## What to work on
Copy, character for character, the lines of the entries below, beginning with the line that contains "Where should I click to: Open 예약내역" and ending with the line that contains "pos(1312,169)", both lines included.

## Stored rows
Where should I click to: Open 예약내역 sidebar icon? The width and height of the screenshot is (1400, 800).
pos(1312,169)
---
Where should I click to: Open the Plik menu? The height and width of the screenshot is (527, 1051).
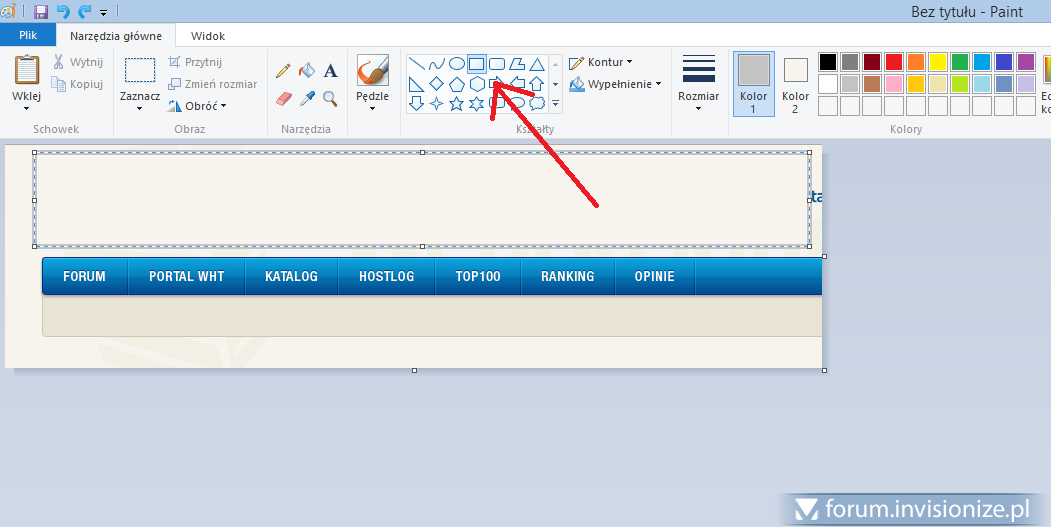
* * *
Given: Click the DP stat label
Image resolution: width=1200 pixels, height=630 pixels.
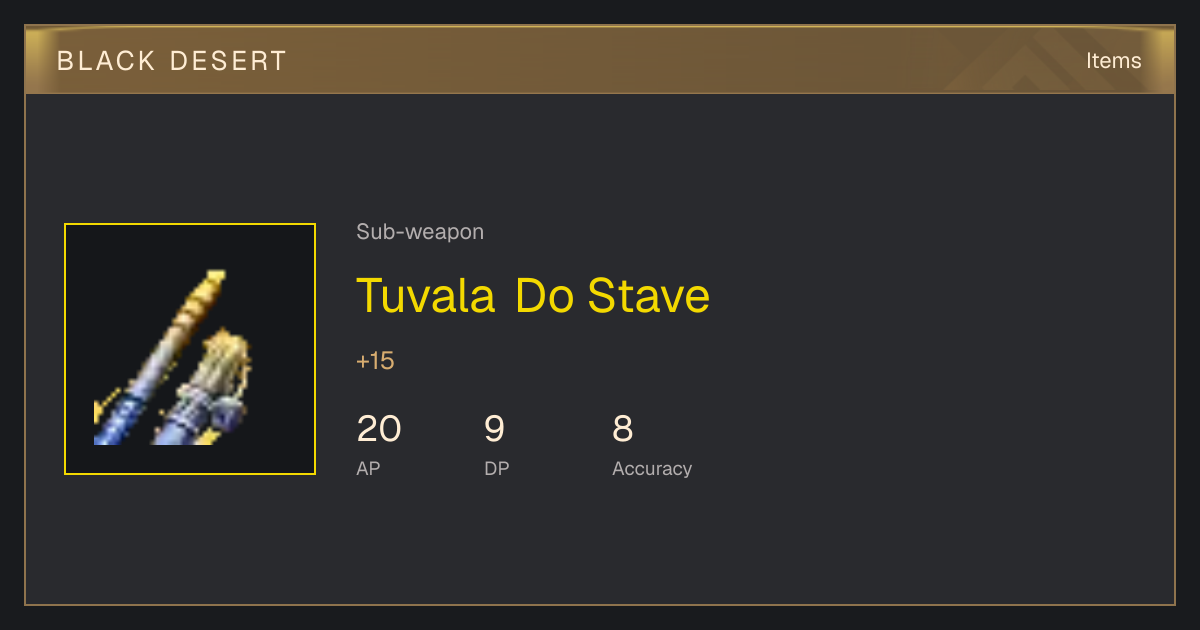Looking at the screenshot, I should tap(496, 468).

## Worked answer
Where should I click to: Open 예약내역 sidebar icon? The width and height of the screenshot is (1400, 800).
pos(1312,169)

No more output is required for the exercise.